• _Required action_
Write the records below out again. Match them exactly.

• _Dataset entries_
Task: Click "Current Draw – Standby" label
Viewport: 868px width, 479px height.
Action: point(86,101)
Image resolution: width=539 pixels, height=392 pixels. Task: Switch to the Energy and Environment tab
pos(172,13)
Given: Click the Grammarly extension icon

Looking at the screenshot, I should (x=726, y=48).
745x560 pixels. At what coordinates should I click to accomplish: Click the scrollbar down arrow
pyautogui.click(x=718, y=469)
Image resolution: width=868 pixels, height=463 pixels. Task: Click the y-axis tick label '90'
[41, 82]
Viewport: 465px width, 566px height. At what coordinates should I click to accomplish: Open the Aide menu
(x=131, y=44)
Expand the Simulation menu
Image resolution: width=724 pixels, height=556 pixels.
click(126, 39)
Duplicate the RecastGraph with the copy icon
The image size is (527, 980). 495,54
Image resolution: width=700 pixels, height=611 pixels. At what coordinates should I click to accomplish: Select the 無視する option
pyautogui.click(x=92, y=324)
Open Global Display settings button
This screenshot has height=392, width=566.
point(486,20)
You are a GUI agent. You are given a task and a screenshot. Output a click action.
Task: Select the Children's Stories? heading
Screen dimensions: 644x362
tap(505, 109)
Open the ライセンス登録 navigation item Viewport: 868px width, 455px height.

• _Task solution_
Task: Click "Current Draw – Standby" label
Viewport: 868px width, 479px height.
Action: point(86,101)
Image resolution: width=539 pixels, height=392 pixels. Task: Switch to the Energy and Environment tab
pos(172,13)
Given: Click the Grammarly extension icon

Looking at the screenshot, I should (x=726, y=48).
745x560 pixels. At what coordinates should I click to accomplish: Click the scrollbar down arrow
pyautogui.click(x=718, y=469)
Image resolution: width=868 pixels, height=463 pixels. Task: Click the y-axis tick label '90'
[41, 82]
Viewport: 465px width, 566px height. At what coordinates should I click to accomplish: Open the Aide menu
(x=131, y=44)
Expand the Simulation menu
Image resolution: width=724 pixels, height=556 pixels.
click(126, 39)
Duplicate the RecastGraph with the copy icon
The image size is (527, 980). 495,54
Image resolution: width=700 pixels, height=611 pixels. At what coordinates should I click to accomplish: Select the 無視する option
pyautogui.click(x=92, y=324)
Open Global Display settings button
This screenshot has height=392, width=566.
point(486,20)
You are a GUI agent. You are given a task and a screenshot. Output a click action.
Task: Select the Children's Stories? heading
Screen dimensions: 644x362
tap(505, 109)
Open the ライセンス登録 navigation item Viewport: 868px width, 455px height.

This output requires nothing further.